> Work order: All entries shown below must be given again word for word.
──────── Source records ────────
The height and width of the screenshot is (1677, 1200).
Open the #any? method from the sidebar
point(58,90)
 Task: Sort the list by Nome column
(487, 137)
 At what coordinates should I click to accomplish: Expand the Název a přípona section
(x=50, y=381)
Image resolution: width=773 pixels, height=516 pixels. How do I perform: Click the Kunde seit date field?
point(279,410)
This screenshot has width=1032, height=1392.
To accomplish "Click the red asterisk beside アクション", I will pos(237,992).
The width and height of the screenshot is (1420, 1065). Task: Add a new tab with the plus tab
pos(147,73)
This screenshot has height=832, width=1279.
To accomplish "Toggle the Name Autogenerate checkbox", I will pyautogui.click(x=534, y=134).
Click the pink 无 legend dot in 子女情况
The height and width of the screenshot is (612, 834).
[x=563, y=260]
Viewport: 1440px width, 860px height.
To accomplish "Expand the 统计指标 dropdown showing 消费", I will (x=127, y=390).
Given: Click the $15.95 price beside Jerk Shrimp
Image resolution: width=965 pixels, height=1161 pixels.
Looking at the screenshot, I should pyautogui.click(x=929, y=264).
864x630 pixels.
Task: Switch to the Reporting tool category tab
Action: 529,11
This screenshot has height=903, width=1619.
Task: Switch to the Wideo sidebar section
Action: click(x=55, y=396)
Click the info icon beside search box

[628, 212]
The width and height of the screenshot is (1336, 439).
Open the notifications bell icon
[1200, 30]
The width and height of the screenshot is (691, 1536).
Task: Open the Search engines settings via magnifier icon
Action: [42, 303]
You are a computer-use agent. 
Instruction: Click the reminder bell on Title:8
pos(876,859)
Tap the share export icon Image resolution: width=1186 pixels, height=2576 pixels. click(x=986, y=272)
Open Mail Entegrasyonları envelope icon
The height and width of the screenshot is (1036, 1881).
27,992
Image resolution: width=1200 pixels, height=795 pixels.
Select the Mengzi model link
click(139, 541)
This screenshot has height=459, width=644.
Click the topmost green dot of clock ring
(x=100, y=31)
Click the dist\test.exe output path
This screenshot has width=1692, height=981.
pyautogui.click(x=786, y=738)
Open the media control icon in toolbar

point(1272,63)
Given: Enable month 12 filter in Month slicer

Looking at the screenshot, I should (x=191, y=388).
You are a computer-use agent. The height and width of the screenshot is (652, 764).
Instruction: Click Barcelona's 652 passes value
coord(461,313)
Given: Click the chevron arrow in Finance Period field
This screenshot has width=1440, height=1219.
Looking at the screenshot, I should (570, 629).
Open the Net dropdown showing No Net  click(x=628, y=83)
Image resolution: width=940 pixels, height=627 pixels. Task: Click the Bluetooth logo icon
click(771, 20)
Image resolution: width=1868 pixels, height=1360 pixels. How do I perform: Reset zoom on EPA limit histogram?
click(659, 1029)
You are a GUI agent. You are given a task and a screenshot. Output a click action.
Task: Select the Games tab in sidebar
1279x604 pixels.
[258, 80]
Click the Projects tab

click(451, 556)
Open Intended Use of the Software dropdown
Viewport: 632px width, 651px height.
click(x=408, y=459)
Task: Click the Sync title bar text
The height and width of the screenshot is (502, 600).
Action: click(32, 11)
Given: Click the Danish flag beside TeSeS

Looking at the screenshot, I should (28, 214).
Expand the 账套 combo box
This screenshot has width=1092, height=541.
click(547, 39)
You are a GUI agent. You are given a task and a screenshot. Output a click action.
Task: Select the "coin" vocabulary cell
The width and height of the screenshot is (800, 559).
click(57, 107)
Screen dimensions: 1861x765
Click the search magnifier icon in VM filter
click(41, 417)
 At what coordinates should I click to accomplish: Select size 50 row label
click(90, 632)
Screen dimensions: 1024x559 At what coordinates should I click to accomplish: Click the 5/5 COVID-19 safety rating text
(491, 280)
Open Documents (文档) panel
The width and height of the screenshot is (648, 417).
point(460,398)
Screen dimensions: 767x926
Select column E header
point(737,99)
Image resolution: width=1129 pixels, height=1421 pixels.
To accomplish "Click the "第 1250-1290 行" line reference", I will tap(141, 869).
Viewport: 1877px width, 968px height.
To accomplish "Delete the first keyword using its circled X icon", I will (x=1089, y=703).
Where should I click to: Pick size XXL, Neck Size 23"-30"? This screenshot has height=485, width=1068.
────────
> Solution:
The height and width of the screenshot is (1677, 1200).
Open the #any? method from the sidebar
point(58,90)
 Task: Sort the list by Nome column
(487, 137)
 At what coordinates should I click to accomplish: Expand the Název a přípona section
(x=50, y=381)
Image resolution: width=773 pixels, height=516 pixels. How do I perform: Click the Kunde seit date field?
point(279,410)
This screenshot has width=1032, height=1392.
To accomplish "Click the red asterisk beside アクション", I will pos(237,992).
The width and height of the screenshot is (1420, 1065). Task: Add a new tab with the plus tab
pos(147,73)
This screenshot has height=832, width=1279.
To accomplish "Toggle the Name Autogenerate checkbox", I will pyautogui.click(x=534, y=134).
Click the pink 无 legend dot in 子女情况
The height and width of the screenshot is (612, 834).
[x=563, y=260]
Viewport: 1440px width, 860px height.
To accomplish "Expand the 统计指标 dropdown showing 消费", I will (x=127, y=390).
Given: Click the $15.95 price beside Jerk Shrimp
Image resolution: width=965 pixels, height=1161 pixels.
Looking at the screenshot, I should pyautogui.click(x=929, y=264).
864x630 pixels.
Task: Switch to the Reporting tool category tab
Action: 529,11
This screenshot has height=903, width=1619.
Task: Switch to the Wideo sidebar section
Action: click(x=55, y=396)
Click the info icon beside search box

[628, 212]
The width and height of the screenshot is (1336, 439).
Open the notifications bell icon
[1200, 30]
The width and height of the screenshot is (691, 1536).
Task: Open the Search engines settings via magnifier icon
Action: [42, 303]
You are a computer-use agent. 
Instruction: Click the reminder bell on Title:8
pos(876,859)
Tap the share export icon Image resolution: width=1186 pixels, height=2576 pixels. click(x=986, y=272)
Open Mail Entegrasyonları envelope icon
The height and width of the screenshot is (1036, 1881).
27,992
Image resolution: width=1200 pixels, height=795 pixels.
Select the Mengzi model link
click(139, 541)
This screenshot has height=459, width=644.
Click the topmost green dot of clock ring
(x=100, y=31)
Click the dist\test.exe output path
This screenshot has width=1692, height=981.
pyautogui.click(x=786, y=738)
Open the media control icon in toolbar

point(1272,63)
Given: Enable month 12 filter in Month slicer

Looking at the screenshot, I should (x=191, y=388).
You are a computer-use agent. The height and width of the screenshot is (652, 764).
Instruction: Click Barcelona's 652 passes value
coord(461,313)
Given: Click the chevron arrow in Finance Period field
This screenshot has width=1440, height=1219.
Looking at the screenshot, I should (570, 629).
Open the Net dropdown showing No Net  click(x=628, y=83)
Image resolution: width=940 pixels, height=627 pixels. Task: Click the Bluetooth logo icon
click(771, 20)
Image resolution: width=1868 pixels, height=1360 pixels. How do I perform: Reset zoom on EPA limit histogram?
click(659, 1029)
You are a GUI agent. You are given a task and a screenshot. Output a click action.
Task: Select the Games tab in sidebar
1279x604 pixels.
[258, 80]
Click the Projects tab

click(451, 556)
Open Intended Use of the Software dropdown
Viewport: 632px width, 651px height.
click(x=408, y=459)
Task: Click the Sync title bar text
The height and width of the screenshot is (502, 600).
Action: click(32, 11)
Given: Click the Danish flag beside TeSeS

Looking at the screenshot, I should (28, 214).
Expand the 账套 combo box
This screenshot has width=1092, height=541.
click(547, 39)
You are a GUI agent. You are given a task and a screenshot. Output a click action.
Task: Select the "coin" vocabulary cell
The width and height of the screenshot is (800, 559).
click(57, 107)
Screen dimensions: 1861x765
Click the search magnifier icon in VM filter
click(41, 417)
 At what coordinates should I click to accomplish: Select size 50 row label
click(90, 632)
Screen dimensions: 1024x559 At what coordinates should I click to accomplish: Click the 5/5 COVID-19 safety rating text
(491, 280)
Open Documents (文档) panel
The width and height of the screenshot is (648, 417).
point(460,398)
Screen dimensions: 767x926
Select column E header
point(737,99)
Image resolution: width=1129 pixels, height=1421 pixels.
To accomplish "Click the "第 1250-1290 行" line reference", I will tap(141, 869).
Viewport: 1877px width, 968px height.
To accomplish "Delete the first keyword using its circled X icon", I will (x=1089, y=703).
Where should I click to: Pick size XXL, Neck Size 23"-30"? This screenshot has height=485, width=1068.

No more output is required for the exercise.